Benchmarking¶
Objectives
Introduce the example problem
Preparing the system for benchmarking using
pyperfLearn how to runing benchmarks using
time,timeitandpyperf timeit
Instructor note
15 min teaching/type-along
The problem: word count¶

In this episode, we will use a local word-count exercise derived from the
word-count-hpda example project.
It finds the most frequent words in books. The copied exercise files live in
the wordcount/ directory next to this lesson, and the books are saved in
plain-text format in wordcount/data/.
For example to run this code for one book, pg99.txt
$ cd wordcount
$ python v0.py data/pg99.txt processed_data/pg99.dat
Preparation: Use pyperf to tune your system¶
Most personal laptops would be running in a power-saver / balanced power management mode. This would include that the system has a scaling governor which can change the CPU clock frequency on demand, among other things. This can cause jitter which means that benchmarks are not reproducible enough and are less reliable.
In order to improve reliability of your benchmarks consider running the following
Warning
It requires admin / root privileges.
# python -m pyperf system tune
When you are done with the lesson, you can run python -m pyperf system reset or
restart the computer to go back to your default CPU settings.
See also¶
Benchmark using time¶
In order to observe the cost of computation, we need to choose a sufficiently large input data file and time the computation.
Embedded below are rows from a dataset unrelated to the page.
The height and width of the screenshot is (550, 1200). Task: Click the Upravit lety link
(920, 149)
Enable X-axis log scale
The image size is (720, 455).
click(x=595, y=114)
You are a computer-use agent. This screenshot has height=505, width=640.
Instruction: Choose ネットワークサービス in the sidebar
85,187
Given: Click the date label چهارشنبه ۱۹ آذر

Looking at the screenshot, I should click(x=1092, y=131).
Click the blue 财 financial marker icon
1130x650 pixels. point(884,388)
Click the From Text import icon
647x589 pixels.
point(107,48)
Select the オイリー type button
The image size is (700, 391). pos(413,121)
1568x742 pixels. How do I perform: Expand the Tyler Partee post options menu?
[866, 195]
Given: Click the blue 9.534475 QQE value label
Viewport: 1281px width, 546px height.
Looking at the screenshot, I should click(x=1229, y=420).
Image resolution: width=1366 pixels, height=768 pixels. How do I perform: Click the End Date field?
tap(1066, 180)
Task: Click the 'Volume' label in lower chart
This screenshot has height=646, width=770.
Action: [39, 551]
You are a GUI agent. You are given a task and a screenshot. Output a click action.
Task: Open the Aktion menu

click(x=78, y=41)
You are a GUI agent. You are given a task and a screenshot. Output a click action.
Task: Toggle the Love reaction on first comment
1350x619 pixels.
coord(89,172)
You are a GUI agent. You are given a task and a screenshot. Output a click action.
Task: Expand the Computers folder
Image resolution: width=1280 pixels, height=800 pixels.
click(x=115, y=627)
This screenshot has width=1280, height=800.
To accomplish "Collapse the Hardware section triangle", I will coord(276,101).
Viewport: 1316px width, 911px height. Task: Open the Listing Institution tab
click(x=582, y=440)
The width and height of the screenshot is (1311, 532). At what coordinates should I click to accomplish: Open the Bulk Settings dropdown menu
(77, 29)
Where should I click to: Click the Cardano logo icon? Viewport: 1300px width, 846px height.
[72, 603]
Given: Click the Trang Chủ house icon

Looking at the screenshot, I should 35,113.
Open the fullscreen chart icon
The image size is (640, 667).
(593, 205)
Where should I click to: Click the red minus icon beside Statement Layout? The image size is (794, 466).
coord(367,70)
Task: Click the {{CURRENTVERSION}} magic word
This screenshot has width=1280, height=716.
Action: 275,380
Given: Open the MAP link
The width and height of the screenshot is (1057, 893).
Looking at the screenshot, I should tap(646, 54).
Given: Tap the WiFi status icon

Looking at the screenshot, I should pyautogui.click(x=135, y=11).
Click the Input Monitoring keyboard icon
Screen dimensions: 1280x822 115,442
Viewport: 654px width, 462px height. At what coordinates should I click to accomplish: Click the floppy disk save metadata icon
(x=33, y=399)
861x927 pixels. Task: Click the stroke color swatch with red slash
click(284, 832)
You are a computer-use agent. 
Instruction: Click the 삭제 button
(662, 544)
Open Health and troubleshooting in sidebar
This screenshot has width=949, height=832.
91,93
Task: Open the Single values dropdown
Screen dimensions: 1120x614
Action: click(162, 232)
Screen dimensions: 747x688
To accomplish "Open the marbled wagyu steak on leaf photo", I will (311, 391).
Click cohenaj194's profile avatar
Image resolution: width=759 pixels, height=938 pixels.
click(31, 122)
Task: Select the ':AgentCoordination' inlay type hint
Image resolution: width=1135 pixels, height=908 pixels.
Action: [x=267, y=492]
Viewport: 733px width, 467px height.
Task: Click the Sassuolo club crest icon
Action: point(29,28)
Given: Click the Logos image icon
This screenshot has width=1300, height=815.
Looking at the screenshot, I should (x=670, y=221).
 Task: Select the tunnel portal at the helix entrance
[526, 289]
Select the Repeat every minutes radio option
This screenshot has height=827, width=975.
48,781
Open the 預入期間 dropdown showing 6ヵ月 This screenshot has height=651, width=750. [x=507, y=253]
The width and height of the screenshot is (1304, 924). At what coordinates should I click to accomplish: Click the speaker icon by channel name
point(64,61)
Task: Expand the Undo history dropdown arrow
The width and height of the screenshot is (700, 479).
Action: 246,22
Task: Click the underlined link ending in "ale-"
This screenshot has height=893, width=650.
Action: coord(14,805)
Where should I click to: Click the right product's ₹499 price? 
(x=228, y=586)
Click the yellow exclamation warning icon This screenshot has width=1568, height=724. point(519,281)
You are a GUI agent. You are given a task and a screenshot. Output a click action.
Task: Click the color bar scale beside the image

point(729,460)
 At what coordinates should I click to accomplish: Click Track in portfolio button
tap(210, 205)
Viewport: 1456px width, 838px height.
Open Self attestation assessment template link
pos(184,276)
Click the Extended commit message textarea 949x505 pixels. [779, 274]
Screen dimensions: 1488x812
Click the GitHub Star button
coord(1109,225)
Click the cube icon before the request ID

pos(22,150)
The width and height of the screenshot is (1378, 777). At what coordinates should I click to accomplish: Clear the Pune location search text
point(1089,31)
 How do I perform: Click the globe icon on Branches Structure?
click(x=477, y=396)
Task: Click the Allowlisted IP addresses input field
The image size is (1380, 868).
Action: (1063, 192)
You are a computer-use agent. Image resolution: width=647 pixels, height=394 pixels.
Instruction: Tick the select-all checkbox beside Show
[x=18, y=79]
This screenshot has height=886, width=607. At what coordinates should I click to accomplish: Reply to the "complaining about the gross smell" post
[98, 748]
We can do that by concatenating all the books into a single input file approximately 45 MB in size.
Type-Along
Copy the following script.
import fileinput
from pathlib import Path
files = Path("data").glob("pg*.txt")
file_concat = Path("data", "concat.txt")
with (
fileinput.input(files) as file_in,
file_concat.open("w") as file_out
):
for line in file_in:
file_out.write(line)
Open an IPython console or JupyterLab, with wordcount as the
current working directory (you can also use %cd inside IPython
to change the directory).
%paste
%ls -lh data/concat.txt
import sys
sys.path.insert(0, ".")
import v0 as wordcount
%time wordcount.word_count("data/concat.txt", "processed_data/concat.dat", 1)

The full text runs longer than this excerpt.